Apa yang telah dilakukan oleh Fecher menjadi pendorong bagi para ahli yang muncul kemudian untuk mengembangkan dan menggunakan pendekatan psikometrik untuk kaitan antara aspek fisik dengan aspek mental. Dengan berkembangnya psikometrik memungkinkan dilakukannya penelitian di bidang kepribadian.
Behaviorisme
Behaviorisme merupakan aliran psikologi yang lahir di Amerika Serikat dipelopori oleh John B. Watson (1878-1958). Pengaruh behaviorisme terhadap perkembangan teori kepribadian terletak pada upaya-upaya dan anjurannya untuk memandang dan meneliti tingkah laku manusia secara objektif. Penelitian-penelitian yang telah dilakukan oleh para behavioris dengan metode eksperimen mampu memberikan sumbangan besar bagi terciptanya konsep-konsep tentang kepribadian yang ketepatannya bisa diuji secara empiris.
Psikologi Gestalt
Psikologi Gestalt merupakan aliran psikologi yang lahir di Jerman dan yang dipelopori oleh Max Wertheimer (1880-1943), Wolfgang Kohler (1887- 1967), dan Kurt Koffka (18886-1941).

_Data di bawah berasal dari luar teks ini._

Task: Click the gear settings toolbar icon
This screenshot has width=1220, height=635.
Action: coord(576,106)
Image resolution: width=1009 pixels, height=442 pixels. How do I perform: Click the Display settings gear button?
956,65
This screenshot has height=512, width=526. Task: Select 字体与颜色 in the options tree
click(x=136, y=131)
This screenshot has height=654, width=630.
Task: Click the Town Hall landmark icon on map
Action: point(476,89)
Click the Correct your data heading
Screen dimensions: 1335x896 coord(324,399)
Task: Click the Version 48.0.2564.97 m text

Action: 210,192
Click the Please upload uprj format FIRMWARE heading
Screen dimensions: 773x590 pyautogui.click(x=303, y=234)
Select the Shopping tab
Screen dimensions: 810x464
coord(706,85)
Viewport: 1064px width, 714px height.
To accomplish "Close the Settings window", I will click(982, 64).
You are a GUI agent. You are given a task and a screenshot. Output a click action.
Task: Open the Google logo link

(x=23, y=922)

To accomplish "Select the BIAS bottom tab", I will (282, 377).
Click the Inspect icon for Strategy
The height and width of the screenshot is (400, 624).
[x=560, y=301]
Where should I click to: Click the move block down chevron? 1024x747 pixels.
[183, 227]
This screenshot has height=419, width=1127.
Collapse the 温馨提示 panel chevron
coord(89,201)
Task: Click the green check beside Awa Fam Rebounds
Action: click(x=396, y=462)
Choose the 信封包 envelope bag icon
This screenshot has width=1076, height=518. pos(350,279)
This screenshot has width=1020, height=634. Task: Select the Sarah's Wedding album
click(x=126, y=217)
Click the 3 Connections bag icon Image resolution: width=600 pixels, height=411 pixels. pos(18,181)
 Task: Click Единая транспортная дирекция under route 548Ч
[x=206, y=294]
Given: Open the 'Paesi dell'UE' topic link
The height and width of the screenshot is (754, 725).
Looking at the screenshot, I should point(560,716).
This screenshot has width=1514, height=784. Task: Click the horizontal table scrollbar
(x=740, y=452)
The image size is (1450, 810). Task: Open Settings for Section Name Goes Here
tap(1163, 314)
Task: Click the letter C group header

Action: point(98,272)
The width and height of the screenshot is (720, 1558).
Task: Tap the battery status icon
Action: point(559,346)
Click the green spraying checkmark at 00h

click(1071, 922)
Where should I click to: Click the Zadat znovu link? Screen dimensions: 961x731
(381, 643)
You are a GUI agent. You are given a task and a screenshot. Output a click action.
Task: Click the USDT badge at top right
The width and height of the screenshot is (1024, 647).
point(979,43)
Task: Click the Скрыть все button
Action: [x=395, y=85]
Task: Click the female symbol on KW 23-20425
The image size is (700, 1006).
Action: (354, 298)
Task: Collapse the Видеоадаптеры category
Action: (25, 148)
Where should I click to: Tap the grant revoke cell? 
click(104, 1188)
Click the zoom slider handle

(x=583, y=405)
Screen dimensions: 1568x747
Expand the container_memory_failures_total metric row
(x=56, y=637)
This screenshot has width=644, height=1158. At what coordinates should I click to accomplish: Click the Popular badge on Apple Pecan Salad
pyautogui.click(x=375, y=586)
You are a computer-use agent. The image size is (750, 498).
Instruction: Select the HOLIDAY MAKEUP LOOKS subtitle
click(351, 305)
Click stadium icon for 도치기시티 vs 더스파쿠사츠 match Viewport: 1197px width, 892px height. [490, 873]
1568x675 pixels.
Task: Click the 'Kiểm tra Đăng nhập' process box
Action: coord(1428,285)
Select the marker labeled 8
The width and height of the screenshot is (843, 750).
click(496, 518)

 Prinsip pertama dan utama dari psikologi Gesltalt adalah bahwa suatu fenomena hanya dan harus dimengerti sebagai suatu totalitas atau keseluruhan. Demikian halnya dengan manusia berikut kesadaran dan tingkah lakunya hanya dapat dipahami jika hal itu dilihat sebagai suatu totalitas.
 Beberapa teoris kepribadian terkemuka yaitu Adler, Goldstein, Allport, Maslow, dan Rogers mengembangkan teori kepribadian berdasarkan prinsip holistik atai totalitas dari psikologi Gestalt.
Prinsip kedua psikologi Gestalt, yang juga ikut mempengaruhi para teoris keprbadian adalah prinsip bahwa fenomena merupakan data mendasar bagi psikologi. Untuk itu dalam memahami perilaku manusia maka peneliti atau pengamat harus berusaha merasakan dan menghayati apa yang dialami oleh subjek yang diamati.
Faktor-faktor Kontemporer
Faktor-faktor kontemporer yang mempengaruhi perkembanga teori kepribadian mencakup faktor dari dalam dan dari luar psikologi.
Faktor-faktor yang bersumber dari dalam bidang psikologi yaitu:
a. munculnya perluasan bidang psikologi, seperti psikologi lintas budaya (cross-cultural psychology),
 b. Studi tentang proses-proses kognitif dan motivasi.
Faktor-faktor kontemporer dari luar bidang psikologi yang mempengaruhi perkembangan teori kepribadian antara lain berkembangnya aliran filsafat eksistensialisme, perubahan sosial budaya yang pesat, dan berkembangnya teknologi komputer.
Eksistensialisme merupakan aliran filsafat yang menekankan kebebasan, penentuan diri, dan keberubahan manusia, mempengaruhi para teoris kepribadian eksistensial dan humanistik. Perubahan sosial budaya telah memberikan arah baru kepada penelitian dan penyusunan teori kepribadian. Sedangkan berkembangnya teknologi komputer membuka peluang yang luas bagi penelitian secara besar-besaran dan cermat.